• TEXT BLOCK:
**********
Polio Eradication and the Implications for Health Governance
- Category: Mission Afghanistan UNOG
- Hits: 122
H.E. Dr. Suraya DALIL, Ambassador and Permanent Representative of the Government of Islamic Republic of Afghanistan to the United Nations participated in panel discussion on Polio Eradication and the Implications for Health Governance organized by the global health program at the Geneva Graduate Institute on Friday 11th March 2016.
Other Speakers in the panel were H.E. Ms. Tehmina Janjua, Ambassador and Permanent Representative of Pakistan to the United Nations, H.E. Ms. Carole Lanteri, Ambassador and Permanent Representative of Monaco to the United Nations and the Co-chair of Polio Partners Group, Mr. Seth Berkley, CEO of Gavi Alliance and Mr. Jan Hendrik Schmitz Guinote, Counsellor of the Permanent Mission of the Federal Republic of Germany to the United Nations. The event was moderated by Ms. Ilona Kickbusch, Director of the global health program at the Graduate Institute.
Ambassador DALIL in her presentation stated that Polio Eradication have been a remarkable journey in Afghanistan that has tangible achievements and impact on the life of children, but at the same time it was also confronted with obstacles and challenges. Polio Eradication is among the very successful public health programs in Afghanistan that reaches more than seven million children all over the country at least four times a year. There is a strong commitment by the Government of the Islamic Republic of Afghanistan toward polio Eradication. This commitment is evident directly from the President’s office through the Polio Eradication steering committee chaired by H.E. Mohammad Ashraf Ghani, President of the Islamic Republic of Afghanistan and with the participation of the relevant cabinet Ministers and governors of high-risk provinces. To ensure results, eradication of polio has been included in the performance appraisal of relevant provincial governors and NGOs that provide basic health care.
**********
• WHAT THE TASK ASKS: Copy the polio panel text again, starting with "Other Speakers in" and going on through "the Graduate Institute.", but replace "moderated" with "chaired".
**********
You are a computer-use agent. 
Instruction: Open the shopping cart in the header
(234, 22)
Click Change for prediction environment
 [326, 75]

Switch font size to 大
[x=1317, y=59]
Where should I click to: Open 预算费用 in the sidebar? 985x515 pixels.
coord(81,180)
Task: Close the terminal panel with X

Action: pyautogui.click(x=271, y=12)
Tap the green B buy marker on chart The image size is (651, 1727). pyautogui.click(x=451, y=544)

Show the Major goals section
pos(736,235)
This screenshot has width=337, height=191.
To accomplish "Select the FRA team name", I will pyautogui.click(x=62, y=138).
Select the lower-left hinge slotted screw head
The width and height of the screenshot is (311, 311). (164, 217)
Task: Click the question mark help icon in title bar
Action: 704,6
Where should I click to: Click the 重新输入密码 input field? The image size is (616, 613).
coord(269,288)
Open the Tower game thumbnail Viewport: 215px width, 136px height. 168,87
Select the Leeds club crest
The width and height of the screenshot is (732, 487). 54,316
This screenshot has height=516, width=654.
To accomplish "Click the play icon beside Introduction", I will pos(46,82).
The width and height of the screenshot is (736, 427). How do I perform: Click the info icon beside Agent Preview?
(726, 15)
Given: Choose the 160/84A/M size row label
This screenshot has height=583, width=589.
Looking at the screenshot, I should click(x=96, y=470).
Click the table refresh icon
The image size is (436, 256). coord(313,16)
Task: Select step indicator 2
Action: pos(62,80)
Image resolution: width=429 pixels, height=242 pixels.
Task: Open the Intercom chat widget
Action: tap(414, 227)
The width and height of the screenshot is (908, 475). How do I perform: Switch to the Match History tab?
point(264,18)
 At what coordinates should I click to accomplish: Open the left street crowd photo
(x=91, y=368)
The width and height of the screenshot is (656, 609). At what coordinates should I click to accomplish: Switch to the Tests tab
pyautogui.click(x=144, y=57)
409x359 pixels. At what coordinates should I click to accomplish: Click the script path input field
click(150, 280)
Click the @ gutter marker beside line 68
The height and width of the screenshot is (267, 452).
**********
• TASK OUTPUT:
Other Speakers in the panel were H.E. Ms. Tehmina Janjua, Ambassador and Permanent Representative of Pakistan to the United Nations, H.E. Ms. Carole Lanteri, Ambassador and Permanent Representative of Monaco to the United Nations and the Co-chair of Polio Partners Group, Mr. Seth Berkley, CEO of Gavi Alliance and Mr. Jan Hendrik Schmitz Guinote, Counsellor of the Permanent Mission of the Federal Republic of Germany to the United Nations. The event was chaired by Ms. Ilona Kickbusch, Director of the global health program at the Graduate Institute.